El pasado domingo 28 de junio, una tromba histórica azotó el Centro Histórico de Puebla, dejando hasta dos metros de agua en negocios del primer cuadro, Los Sapos y Analco. La lluvia, la más intensa en 12 años con 62 mm acumulados, expuso fallas en el drenaje y obras mal hechas de administraciones anteriores.
Este miércoles 1 de julio, el gobernador Alejandro Armenta anunció que Protección Civil Estatal ya terminó las labores de limpieza y mitigación, y que el gobierno estatal empezará a entregar apoyos económicos a los comerciantes afectados. Al menos 16 hoteles y restaurantes sufrieron daños graves en mobiliario, equipos y mercancías.
Mientras el Ayuntamiento de Puebla no ha dado señales de un plan para ayudar a los damnificados, el gobierno estatal tomó la batuta para reactivar la economía local con recursos directos. Armenta dejó claro que la prevención sigue siendo prioridad en los 217 municipios, con monitoreo constante en zonas vulnerables como la Sierra Norte y Sierra Negra.
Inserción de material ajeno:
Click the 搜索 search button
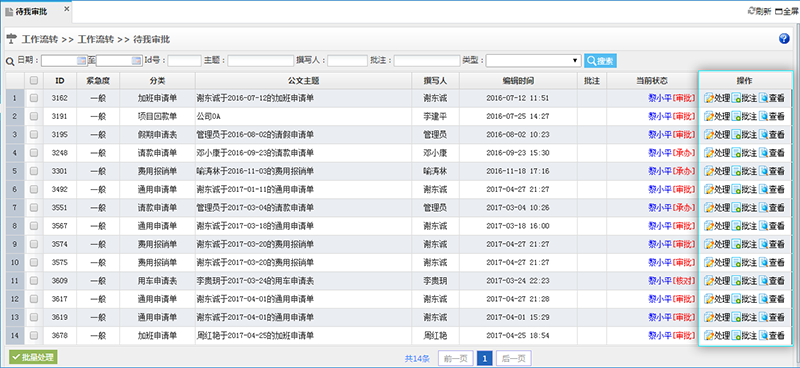 [600, 61]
Además, el estado mantiene operativos en otras regiones afectadas por el clima, como Eloxochitlán y Ciudad Serdán, para abrir caminos y ampliar cauces. El gobernador también adelantó que supervisará personalmente las zonas dañadas para garantizar transparencia en los censos y una respuesta rápida ante futuras emergencias.
Esto es lo que necesitas saber: la tormenta fue brutal, pero el gobierno estatal ya está en acción para que los negocios vuelvan a la normalidad. Mientras tanto, la coordinación con la gente y la prevención son la clave para evitar que estas crisis se repitan.